ASSIGNED TASK.
Rewrite the lines from the first one through the line containing "This screenshot has width=1024, height=768.", swapping "GUI agent" for "screen assistant" and leaving everything else as it is.

Stored data.
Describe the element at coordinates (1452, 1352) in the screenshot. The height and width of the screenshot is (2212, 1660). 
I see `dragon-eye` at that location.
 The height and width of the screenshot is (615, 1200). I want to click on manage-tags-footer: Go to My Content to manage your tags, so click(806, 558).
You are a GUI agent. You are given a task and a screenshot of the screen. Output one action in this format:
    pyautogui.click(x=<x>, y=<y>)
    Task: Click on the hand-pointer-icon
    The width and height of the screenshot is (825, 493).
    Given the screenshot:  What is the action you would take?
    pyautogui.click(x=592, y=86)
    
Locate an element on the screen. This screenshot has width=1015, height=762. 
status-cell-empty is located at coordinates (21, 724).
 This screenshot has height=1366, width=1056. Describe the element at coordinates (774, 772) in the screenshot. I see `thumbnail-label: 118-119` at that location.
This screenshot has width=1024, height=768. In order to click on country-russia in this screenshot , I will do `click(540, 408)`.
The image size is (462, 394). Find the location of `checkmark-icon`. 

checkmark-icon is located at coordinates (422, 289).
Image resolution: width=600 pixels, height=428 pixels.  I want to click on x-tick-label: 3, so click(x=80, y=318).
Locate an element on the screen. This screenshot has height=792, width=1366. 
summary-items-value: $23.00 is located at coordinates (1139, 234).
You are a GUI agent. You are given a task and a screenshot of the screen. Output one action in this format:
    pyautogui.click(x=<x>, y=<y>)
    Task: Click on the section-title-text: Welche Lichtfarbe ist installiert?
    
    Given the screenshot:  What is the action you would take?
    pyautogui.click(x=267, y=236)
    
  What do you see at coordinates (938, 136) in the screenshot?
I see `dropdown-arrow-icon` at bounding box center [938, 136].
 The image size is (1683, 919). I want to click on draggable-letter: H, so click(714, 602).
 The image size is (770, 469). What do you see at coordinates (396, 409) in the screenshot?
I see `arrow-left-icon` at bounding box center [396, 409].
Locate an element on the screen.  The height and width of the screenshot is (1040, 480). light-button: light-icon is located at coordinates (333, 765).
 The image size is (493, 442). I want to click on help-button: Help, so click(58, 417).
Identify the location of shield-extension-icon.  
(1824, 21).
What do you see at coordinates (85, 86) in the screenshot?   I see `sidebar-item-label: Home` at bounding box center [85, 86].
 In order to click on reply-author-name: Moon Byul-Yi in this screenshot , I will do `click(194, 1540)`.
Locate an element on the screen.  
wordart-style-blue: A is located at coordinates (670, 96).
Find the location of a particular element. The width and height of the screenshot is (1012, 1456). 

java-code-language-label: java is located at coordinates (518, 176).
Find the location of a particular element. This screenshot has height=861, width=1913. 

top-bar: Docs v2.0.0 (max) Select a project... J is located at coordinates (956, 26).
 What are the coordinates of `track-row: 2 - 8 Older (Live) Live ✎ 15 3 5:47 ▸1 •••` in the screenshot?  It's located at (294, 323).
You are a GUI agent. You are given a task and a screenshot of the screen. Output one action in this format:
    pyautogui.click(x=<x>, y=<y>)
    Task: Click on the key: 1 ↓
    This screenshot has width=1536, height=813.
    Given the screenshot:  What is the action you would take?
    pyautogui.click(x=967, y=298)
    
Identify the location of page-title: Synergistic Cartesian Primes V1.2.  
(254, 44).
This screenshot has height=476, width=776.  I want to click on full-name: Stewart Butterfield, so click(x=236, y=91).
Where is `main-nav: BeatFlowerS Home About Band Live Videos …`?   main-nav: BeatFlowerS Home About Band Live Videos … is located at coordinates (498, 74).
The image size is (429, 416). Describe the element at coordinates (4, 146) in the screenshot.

RESPONSE.
Describe the element at coordinates (1452, 1352) in the screenshot. The height and width of the screenshot is (2212, 1660). 
I see `dragon-eye` at that location.
 The height and width of the screenshot is (615, 1200). I want to click on manage-tags-footer: Go to My Content to manage your tags, so click(806, 558).
You are a screen assistant. You are given a task and a screenshot of the screen. Output one action in this format:
    pyautogui.click(x=<x>, y=<y>)
    Task: Click on the hand-pointer-icon
    The width and height of the screenshot is (825, 493).
    Given the screenshot:  What is the action you would take?
    pyautogui.click(x=592, y=86)
    
Locate an element on the screen. This screenshot has width=1015, height=762. 
status-cell-empty is located at coordinates (21, 724).
 This screenshot has height=1366, width=1056. Describe the element at coordinates (774, 772) in the screenshot. I see `thumbnail-label: 118-119` at that location.
This screenshot has width=1024, height=768. In order to click on country-russia in this screenshot , I will do `click(540, 408)`.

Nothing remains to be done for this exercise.